The obsession with conversational interfaces likely stems from two places: sci-fi and CEOs (and other executive, businessy types) who are used to ordering people around.
“Do this, do that, and read between the lines!”
An interesting/useful article, if only because I was unaware of the Mac equivalence of Launchy (Linear, Superhuman,etc). The biggest problem is that a Conversational interface could excel at certain tasks, but just using it Willy-Nilly is asking for disappointment, plus the voice recognition still needs to get better, especially with context clues, which would require more integration (watching whatever you’re watching, hearing whatever you’re hearing, what page are you looking at, etc. )
But if you’re in front of a keyboard, then directing the computer to do something has got to require less context switching then just bringing up on the keyboard. Even if it’s only 60 words a minute, if all you’re doing is typing in a handful of strokes, then it’s probably faster than coming up with all the keywords necessary to tell the computer to do it.

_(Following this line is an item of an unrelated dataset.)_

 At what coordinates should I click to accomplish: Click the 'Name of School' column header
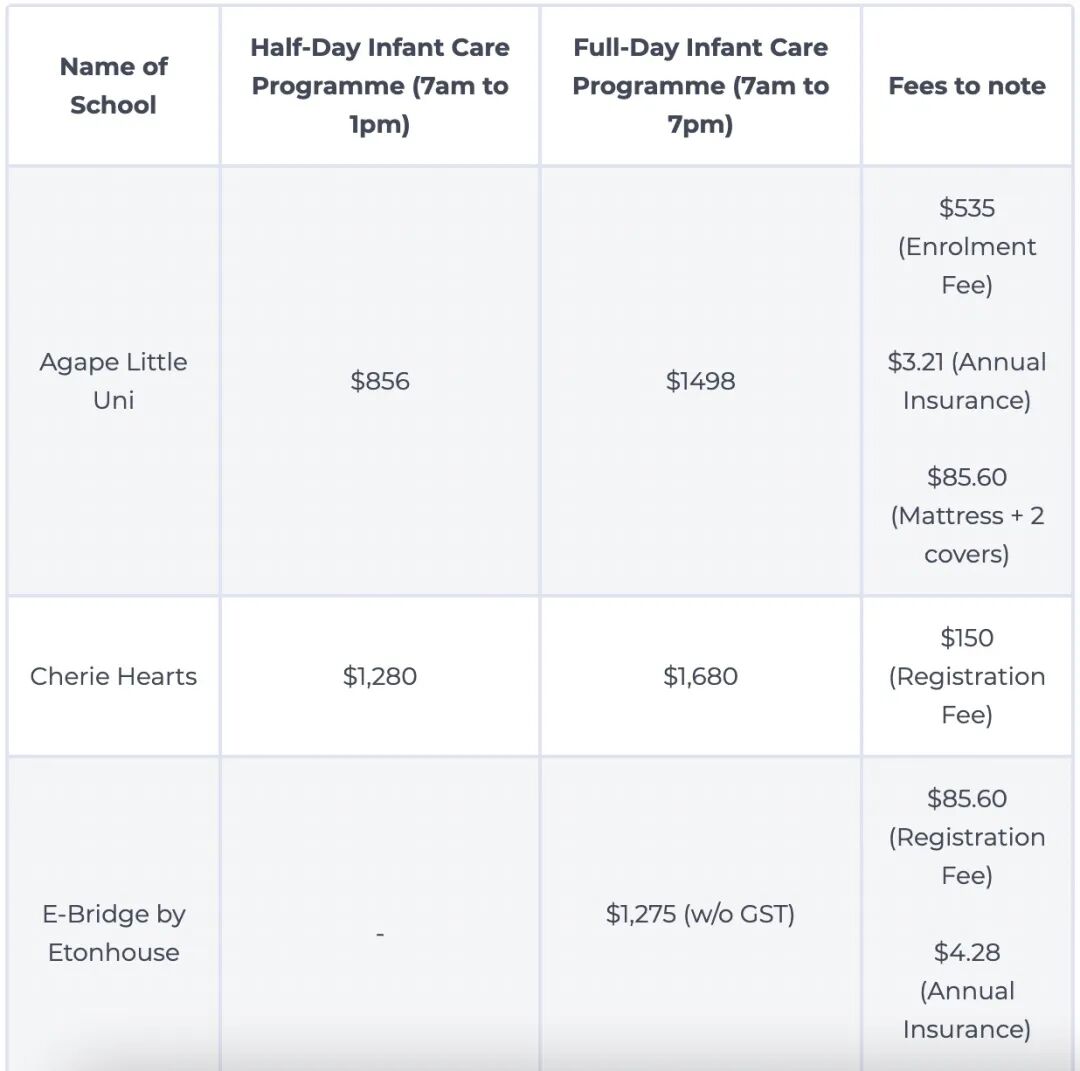pyautogui.click(x=113, y=86)
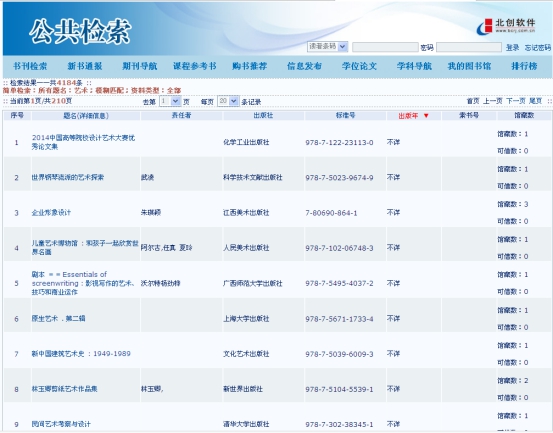Click the 北创软件 logo
The image size is (553, 433).
[506, 26]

Quicksilver for Mac OS X was the original one of these apps AFAIR. And it appears it predates all of those (launchy, etc)
I prefer Alfred these days myself.
You can even do similar with just Spotlight on macOS and the Start Menu in Windows 10+.
Interesting article, I agree with his analysis, not sure (yet) that I agree with his conclusions. My brain needs to think about it in the background for a bit (just the way mine works).
TLDR: we should expect conversational interfaces to be an addition to the workflows we currently use.